Task prompt: Copy the rows below word for word, starting at the line containing "Image resolution: width=367" and ending at the line containing "pyautogui.click(x=185, y=354)".

Dataset entries
— Begin —
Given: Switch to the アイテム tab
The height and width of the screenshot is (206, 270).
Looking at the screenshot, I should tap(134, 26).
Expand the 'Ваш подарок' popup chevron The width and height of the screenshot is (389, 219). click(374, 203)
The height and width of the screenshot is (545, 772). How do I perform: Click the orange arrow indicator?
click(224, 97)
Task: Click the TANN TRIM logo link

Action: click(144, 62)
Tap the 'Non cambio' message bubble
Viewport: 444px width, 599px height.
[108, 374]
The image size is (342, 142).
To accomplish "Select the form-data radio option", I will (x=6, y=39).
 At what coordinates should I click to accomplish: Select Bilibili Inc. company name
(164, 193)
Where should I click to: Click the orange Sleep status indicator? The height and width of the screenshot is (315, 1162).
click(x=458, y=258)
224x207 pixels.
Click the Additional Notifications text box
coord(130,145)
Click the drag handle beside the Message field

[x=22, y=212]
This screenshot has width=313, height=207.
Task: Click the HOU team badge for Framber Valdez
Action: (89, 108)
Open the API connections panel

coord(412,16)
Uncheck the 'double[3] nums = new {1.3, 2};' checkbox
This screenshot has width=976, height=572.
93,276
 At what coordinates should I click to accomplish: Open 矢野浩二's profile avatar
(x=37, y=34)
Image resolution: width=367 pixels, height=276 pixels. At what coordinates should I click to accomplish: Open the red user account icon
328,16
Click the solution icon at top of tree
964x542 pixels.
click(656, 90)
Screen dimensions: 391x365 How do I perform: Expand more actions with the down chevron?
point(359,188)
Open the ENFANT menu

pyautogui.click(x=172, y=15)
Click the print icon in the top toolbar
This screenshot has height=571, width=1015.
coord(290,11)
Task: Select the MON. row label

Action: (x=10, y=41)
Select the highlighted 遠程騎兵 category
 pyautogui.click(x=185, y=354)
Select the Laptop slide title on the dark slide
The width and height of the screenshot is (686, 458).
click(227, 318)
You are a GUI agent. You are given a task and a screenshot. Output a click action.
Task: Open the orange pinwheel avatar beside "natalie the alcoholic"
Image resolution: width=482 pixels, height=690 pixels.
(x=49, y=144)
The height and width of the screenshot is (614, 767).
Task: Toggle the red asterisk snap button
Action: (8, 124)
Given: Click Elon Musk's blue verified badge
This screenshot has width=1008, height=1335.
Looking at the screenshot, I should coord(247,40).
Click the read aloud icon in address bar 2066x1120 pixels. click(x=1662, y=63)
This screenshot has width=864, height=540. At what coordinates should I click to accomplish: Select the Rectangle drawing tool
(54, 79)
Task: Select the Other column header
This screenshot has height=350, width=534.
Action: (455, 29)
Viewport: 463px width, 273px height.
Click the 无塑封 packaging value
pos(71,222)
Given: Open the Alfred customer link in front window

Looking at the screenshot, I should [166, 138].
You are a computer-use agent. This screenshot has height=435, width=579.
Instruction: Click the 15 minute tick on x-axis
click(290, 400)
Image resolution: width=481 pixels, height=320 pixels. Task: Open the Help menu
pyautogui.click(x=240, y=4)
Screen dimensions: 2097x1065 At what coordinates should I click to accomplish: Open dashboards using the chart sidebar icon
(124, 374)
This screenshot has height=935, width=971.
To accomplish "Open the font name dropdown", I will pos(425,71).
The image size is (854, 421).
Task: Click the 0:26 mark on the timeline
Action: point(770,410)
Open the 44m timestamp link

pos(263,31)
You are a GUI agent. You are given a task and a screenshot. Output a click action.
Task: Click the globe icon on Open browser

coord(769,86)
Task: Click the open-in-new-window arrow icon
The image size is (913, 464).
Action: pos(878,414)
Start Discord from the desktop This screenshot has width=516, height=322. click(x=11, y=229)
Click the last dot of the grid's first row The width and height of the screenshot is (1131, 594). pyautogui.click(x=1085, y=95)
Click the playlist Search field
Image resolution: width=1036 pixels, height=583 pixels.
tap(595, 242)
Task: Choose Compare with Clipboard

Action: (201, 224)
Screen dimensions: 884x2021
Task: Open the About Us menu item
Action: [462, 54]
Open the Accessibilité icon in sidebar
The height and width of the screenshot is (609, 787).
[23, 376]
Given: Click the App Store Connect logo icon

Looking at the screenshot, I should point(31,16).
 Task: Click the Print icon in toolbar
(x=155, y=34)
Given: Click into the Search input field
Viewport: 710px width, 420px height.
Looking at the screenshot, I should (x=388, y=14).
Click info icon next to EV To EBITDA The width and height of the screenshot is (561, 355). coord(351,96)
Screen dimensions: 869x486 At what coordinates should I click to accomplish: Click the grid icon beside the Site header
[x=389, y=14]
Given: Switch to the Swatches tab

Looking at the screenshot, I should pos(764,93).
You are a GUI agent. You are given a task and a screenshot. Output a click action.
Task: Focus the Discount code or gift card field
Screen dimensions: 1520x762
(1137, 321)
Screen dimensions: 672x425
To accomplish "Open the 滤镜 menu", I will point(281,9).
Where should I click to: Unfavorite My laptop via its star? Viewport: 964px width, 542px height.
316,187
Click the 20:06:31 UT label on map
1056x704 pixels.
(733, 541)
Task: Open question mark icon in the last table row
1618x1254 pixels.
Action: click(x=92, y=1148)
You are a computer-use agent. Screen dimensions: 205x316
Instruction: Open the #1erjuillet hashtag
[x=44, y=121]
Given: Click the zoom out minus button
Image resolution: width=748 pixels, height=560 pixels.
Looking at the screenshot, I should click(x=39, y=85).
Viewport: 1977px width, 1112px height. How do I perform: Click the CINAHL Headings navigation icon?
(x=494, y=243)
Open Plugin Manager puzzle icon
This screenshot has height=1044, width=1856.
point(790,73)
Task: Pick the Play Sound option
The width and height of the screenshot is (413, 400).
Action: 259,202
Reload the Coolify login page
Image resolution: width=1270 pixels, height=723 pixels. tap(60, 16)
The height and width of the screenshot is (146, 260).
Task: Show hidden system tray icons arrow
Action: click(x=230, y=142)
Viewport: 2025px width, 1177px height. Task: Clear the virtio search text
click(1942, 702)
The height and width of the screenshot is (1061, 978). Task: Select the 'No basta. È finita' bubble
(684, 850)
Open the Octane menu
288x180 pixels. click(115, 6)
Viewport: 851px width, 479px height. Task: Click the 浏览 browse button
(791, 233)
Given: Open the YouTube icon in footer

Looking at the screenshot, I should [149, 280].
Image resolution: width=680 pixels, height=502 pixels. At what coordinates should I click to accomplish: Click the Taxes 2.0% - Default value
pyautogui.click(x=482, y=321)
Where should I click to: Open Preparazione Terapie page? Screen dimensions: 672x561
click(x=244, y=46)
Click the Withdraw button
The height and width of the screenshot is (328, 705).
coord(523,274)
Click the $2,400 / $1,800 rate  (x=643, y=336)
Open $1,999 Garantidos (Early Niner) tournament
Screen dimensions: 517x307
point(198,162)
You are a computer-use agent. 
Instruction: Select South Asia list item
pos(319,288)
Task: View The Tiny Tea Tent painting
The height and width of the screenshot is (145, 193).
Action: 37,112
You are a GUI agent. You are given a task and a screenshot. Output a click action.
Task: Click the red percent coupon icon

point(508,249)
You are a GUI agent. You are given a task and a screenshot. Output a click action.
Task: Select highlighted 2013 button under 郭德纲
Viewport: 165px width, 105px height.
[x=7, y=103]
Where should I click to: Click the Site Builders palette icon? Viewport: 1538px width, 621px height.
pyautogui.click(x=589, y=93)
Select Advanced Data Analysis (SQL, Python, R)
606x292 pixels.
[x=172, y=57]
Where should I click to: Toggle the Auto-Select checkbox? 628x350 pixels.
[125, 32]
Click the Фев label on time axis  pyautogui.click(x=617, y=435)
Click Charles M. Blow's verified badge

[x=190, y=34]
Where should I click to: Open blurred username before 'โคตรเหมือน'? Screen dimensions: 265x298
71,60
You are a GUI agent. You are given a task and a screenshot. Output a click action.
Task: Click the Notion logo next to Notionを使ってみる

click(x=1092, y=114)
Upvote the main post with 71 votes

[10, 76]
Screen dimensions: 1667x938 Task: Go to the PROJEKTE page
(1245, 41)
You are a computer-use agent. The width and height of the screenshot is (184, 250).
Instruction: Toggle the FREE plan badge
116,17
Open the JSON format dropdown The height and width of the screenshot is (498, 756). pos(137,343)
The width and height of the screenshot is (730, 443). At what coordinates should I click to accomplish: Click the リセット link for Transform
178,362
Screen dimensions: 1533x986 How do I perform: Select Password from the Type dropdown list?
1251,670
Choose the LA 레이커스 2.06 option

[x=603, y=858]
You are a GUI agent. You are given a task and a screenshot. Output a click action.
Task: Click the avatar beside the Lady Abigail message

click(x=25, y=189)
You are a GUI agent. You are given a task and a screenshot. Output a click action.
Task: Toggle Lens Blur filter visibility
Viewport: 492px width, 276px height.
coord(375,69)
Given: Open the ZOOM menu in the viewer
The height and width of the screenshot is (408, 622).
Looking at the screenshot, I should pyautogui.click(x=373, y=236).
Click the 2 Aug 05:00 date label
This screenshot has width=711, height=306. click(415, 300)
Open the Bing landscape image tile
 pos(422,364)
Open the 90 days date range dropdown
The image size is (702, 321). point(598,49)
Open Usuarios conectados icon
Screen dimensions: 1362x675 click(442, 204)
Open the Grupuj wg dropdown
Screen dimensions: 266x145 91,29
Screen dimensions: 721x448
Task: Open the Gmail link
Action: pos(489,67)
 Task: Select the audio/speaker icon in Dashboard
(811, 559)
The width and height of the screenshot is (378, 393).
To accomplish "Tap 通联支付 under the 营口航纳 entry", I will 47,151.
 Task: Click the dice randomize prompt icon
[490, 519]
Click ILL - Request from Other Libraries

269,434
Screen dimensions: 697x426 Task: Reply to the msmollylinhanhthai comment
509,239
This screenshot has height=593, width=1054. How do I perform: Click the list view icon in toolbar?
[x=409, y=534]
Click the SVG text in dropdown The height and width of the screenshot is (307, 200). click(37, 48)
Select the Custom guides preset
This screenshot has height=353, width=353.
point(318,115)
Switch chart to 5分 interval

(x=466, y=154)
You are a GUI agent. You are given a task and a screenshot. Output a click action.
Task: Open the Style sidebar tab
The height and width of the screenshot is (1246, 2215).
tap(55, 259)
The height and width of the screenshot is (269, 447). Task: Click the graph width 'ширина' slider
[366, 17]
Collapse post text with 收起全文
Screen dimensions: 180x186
— End —
Response to the task:
Image resolution: width=367 pixels, height=276 pixels. At what coordinates should I click to accomplish: Open the red user account icon
328,16
Click the solution icon at top of tree
964x542 pixels.
click(656, 90)
Screen dimensions: 391x365 How do I perform: Expand more actions with the down chevron?
point(359,188)
Open the ENFANT menu

pyautogui.click(x=172, y=15)
Click the print icon in the top toolbar
This screenshot has height=571, width=1015.
coord(290,11)
Task: Select the MON. row label

Action: (x=10, y=41)
Select the highlighted 遠程騎兵 category
 pyautogui.click(x=185, y=354)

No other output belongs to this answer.